Working as a live band also opens up more varied performance opportunities, as highlighted by the range of venues and festivals where Stanley Odd have wowed the crowds. These extend well beyond the club scene - even reaching as far as the more adventurous elements of the folk community. “Doing festivals like Celtic Connections and the Insider, we’ve played to a lot of people who really aren’t hip-hop fans at all, but we’ve found those audiences really welcoming,” Hook says. “I guess if you listen to folk music, you’re used to tuning into words, and the political stuff seems to chime with people as well. We’ve also started talking to a few folk musicians about maybe doing some collaborative stuff in the future, bringing in aspects of Scottish music, which would be pretty exciting.”

Right now, though, there’s Reject to relish – and it’s more than plenty to be going on with. In amongst its rich, artfully crafted sonic tapestries, grandly stirring melodies and irresistibly inventive grooves, Solareye’s muse roams wider and deeper than ever, from the bitingly political to the nakedly personal, from wickedly scathing satire to dream-like poetic allegory, the state of the Union to the sensations of modern mental overload.

“I definitely always want to be associated with protest song, with music that says something about what’s going on around us – and from our experience, there’s a real appetite for that kind of stuff just now,” Hook says. “But with the new album I’ve also been trying to make myself write about more personal and emotional subjects, rather than always taking an external perspective.
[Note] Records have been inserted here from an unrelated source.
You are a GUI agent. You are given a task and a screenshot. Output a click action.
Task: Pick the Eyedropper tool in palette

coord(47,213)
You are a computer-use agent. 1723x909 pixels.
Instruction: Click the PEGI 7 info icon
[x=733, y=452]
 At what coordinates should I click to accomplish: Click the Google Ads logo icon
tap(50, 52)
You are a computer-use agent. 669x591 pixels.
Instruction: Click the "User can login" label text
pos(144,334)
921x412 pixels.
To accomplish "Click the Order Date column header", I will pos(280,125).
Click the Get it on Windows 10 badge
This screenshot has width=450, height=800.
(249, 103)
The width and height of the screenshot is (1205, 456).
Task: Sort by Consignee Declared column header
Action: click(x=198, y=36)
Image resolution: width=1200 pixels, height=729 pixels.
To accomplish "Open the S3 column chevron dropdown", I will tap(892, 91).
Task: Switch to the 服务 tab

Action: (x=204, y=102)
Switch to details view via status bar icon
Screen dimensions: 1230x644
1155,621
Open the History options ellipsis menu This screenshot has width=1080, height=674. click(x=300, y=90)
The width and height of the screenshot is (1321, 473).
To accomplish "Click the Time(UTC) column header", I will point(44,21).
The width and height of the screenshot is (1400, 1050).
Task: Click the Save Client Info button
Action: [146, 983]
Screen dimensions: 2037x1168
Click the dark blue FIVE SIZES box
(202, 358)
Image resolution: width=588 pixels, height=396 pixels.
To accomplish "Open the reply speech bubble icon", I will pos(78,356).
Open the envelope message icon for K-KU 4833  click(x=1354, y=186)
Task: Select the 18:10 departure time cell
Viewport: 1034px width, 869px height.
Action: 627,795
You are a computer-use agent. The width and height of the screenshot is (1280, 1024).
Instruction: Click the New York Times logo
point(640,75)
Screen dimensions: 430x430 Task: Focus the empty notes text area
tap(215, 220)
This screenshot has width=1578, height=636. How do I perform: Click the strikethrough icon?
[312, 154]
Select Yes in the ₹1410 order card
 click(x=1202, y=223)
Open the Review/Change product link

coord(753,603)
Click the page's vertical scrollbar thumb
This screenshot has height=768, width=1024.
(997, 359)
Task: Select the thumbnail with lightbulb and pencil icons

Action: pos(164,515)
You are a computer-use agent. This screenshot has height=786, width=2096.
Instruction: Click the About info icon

It’s much harder and scarier than talking about current affairs – looking inside and writing about yourself, then sharing that with other people, but it’s another way to push myself to develop, and some of those songs have been getting the biggest reaction lately, when we’ve tried out the new stuff live.”

On the subject of recent gigs, and the state of the Union, the band were somewhat startled, following their triumphant set at 2012’s famously maverick Wickerman festival, to find their track ‘Winter of Discontent’ - an admittedly merciless dissection of the current UK regime, from the EP Pure Antihero Material - co-opted as a soundtrack by pro-independence websites. “I originally wrote it very specifically from an anti-Tory, anti-coalition perspective, and a lot of the English/Scottish stuff was meant to be quite tongue-in-cheek,” Hook explains, “but when I read back through the lyrics, I could totally see why people had interpreted it more broadly. As a band, though, first and foremost we’re pro-debate, rather than necessarily pro-independence. The key thing right now is that people get engaged in discussing the arguments - and then that they turn up and vote.”

Whatever Scotland’s future holds, Stanley Odd today rank among its most exciting, provocative and persuasive musical champions. Uniting the local with the global, the individual with the collective, Reject speaks from the heart in a proudly home-grown yet universal language of resistance, challenge and affirmation.